ADT is already used in vm so that it is more of a proposal to upgrade it to be more cross platform.
Array is currently being used in compiler but not in runtime, via support using std::vector, it might be interesting to see if we would like to bring it to runtime. Regardless of whether it should be in runtime, we might want to update to keep the signature in POD-C compatible style so that it can be cheaply accessed in another language
String is an interesting one. If we want to make the IR accessible in a full POD-C compatible fashion, then we need a string container that is not std::string, it might also benefit how we return strings from a PackedFunc.

Thanks @wweic for the comment, i also added the motivation to the beginning. Of course we do not need to bring all of them, and we can suggest which ones might be useful. Given that we do have a minimum runtime requirement.

wweic · November 2, 2019, 3:03am

Thanks @tqchen! Sounds interesting, this way, almost all the objects in c++ will be easily accessible in other languages.

junrushao · November 5, 2019, 12:58am

I tried to go through the pseudo code in the section “Array: An Example”. I think I could understand the basic idea, but probably missed something as well.

What I can understand:

ArrayObj and ArrayObj::FromStd. ArrayObj is the visible interface that contains only three POD fields. And its underlying implementation, ArrayObj::FromStd, which inherits from ArrayObj, is hidden inside somewhere.
ArrayFromVector. This is the creator of an ArrayObj, which essentially creates an instance of its child class ArrayObj::FromStd.
ArrayAlloc. This creates a contiguous buffer of memory, which has a ArrayObj header, as well as space for its elements indicated by cap. They are returned as a single ObjectPtr<StringObj>.

What I do not understand:

Is ArrayObj::FromStd::MakeString a friend method? Could you help elaborate its signature?
ArrayObj::FromStd::FromStr does do the copy of std::vector data, right? Otherwise, could we allow only move constructor from std::vector?
In ArrayFromVector, I think the return signature should be ObjectPtr<ArrayObj>. Otherwise, is there any implicit casting happening around? This question also applies to the return value of ArrayAlloc.
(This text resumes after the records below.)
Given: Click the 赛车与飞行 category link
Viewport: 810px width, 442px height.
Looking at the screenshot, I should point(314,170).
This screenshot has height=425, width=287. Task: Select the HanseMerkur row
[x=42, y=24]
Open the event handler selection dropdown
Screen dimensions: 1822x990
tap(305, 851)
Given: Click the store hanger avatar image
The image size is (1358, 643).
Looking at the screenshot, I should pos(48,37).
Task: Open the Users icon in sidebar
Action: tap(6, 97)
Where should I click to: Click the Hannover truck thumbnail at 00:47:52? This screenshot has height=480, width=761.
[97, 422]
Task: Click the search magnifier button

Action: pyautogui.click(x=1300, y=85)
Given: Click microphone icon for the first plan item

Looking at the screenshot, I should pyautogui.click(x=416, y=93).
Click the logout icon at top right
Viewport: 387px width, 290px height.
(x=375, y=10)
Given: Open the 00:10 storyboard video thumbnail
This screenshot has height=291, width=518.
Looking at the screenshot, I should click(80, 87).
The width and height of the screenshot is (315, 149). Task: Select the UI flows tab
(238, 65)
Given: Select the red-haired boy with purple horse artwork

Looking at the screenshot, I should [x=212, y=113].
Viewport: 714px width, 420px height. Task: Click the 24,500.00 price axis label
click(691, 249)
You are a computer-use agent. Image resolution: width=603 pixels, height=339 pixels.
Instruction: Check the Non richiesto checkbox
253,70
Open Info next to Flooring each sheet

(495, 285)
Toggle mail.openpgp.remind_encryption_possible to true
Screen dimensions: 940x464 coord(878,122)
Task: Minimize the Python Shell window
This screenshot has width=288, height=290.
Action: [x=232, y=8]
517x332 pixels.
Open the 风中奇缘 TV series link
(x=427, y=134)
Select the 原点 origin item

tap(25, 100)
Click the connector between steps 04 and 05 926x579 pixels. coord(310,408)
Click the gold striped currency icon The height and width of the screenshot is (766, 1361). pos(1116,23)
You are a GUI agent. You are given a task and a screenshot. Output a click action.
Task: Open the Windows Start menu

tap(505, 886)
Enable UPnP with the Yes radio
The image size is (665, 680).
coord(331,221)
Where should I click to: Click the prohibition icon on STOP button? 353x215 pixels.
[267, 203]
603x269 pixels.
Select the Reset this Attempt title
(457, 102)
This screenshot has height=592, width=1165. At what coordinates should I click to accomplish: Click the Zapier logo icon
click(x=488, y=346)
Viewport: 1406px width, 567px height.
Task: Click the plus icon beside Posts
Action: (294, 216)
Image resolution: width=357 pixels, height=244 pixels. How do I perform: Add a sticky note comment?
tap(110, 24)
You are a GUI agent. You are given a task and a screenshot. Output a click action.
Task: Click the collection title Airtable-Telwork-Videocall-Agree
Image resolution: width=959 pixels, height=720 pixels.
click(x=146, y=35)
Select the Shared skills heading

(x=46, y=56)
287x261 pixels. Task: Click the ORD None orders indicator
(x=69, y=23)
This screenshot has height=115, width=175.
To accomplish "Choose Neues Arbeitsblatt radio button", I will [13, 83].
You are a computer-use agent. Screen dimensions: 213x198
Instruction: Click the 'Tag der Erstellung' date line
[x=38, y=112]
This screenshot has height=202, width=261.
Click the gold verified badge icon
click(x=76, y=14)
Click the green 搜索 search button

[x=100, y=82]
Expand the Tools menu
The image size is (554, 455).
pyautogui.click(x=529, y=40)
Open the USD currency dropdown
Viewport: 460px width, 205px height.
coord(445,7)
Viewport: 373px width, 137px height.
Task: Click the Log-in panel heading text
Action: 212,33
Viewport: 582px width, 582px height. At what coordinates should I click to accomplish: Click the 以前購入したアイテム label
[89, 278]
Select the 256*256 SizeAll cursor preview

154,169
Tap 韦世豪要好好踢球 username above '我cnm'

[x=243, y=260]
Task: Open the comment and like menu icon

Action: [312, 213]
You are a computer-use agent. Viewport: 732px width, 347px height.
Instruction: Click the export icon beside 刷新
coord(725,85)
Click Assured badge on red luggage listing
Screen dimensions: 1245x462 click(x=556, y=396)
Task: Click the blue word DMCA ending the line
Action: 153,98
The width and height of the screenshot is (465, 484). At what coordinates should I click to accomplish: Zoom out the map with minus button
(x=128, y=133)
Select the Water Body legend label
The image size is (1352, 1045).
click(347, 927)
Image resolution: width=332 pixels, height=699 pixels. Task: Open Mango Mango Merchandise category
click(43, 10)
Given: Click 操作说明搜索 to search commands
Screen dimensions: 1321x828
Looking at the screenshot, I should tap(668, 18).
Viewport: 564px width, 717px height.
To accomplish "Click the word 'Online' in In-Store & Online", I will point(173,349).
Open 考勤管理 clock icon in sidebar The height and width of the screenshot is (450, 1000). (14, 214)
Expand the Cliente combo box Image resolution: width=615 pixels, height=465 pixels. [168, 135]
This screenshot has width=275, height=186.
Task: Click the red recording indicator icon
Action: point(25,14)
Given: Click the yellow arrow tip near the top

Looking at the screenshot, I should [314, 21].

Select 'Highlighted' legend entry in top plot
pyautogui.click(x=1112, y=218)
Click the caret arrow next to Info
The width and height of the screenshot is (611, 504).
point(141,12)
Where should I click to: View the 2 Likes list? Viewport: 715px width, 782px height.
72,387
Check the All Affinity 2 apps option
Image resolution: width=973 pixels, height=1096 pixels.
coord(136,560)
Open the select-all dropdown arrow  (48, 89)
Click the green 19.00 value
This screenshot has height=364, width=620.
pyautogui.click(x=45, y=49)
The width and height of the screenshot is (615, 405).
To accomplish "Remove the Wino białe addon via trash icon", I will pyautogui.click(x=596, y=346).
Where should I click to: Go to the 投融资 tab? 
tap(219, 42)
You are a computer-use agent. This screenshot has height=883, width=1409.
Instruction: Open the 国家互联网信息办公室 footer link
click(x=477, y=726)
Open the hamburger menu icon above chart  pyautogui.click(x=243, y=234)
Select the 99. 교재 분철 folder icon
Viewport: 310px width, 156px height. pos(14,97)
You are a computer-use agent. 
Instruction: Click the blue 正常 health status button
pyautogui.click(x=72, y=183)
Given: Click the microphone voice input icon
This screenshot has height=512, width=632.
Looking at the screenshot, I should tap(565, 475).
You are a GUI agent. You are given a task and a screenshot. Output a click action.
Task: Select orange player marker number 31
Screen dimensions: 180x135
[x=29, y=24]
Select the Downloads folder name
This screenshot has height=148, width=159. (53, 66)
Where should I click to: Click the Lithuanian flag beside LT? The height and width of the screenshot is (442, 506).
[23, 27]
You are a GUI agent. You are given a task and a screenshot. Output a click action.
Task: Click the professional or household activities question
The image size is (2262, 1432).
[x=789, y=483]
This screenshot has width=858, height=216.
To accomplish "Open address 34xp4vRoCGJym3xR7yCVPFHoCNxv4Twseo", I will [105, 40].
Memory layout of ArrayObj::FromStd. I have little knowledge of how the compiler would work or how they reorder memory layout, adjust address offsets of class members. I am not sure either ArrayObj::FromStd has a standard layout because it has std::vector inside.

Thank you so much!

tqchen · November 5, 2019, 2:56am

Thanks for the discussions, the ObjectPtr<StringObj> was a typo and i was intended mean ArrayObj. We only allow move constructor from std::vector.

Re: memory layout: ArrayObj::FromStd will have the same alignment and because it inherits ArrayObj. As long as we only look at the header part(in this case ArrayObj) it should be the same

haichen · November 7, 2019, 12:34am

I have one question about the tuple object as it’s the most common case. I assume the behavior of an ArrayObj is closer to vector as its size can change dynamically. So in the case of a tuple, should we use ADTObj with tag 0 or use ArrayObj?

tqchen · November 7, 2019, 1:21am

The current convention is to use ADT with tag 0

haichen · November 7, 2019, 1:29am

A follow up question. Do we want to support Array containers in graph runtime as well? Or just in VM?

tqchen · November 7, 2019, 3:17am

Depending on the possible usecases. We could allow array container in graph runtime, do you have something specific in mind?

FrozenGene · November 7, 2019, 5:19am

re string.
Seems that we want llvm::StringRef?

tqchen · November 7, 2019, 4:03pm

The String’s layout is same as llvm::StringRef(if we swap the size and data field). StringRef is a temporary implementation of string_view(which needs c++17)

The proposed String sub-classes the Object and is POD-C compatible self-managed container type, which means the same object can not only be used by c++. but can also be passed through other languages and construct from other languages.

tqchen · November 7, 2019, 10:27pm

Thanks for everyone’s thought. Seems we are converging. We start to implement each of them separately in runtime/container.h. Please see if you would like to take a stab at some of these.

@wweic given your previous experience in ADT, would you like to try to take a stab at this?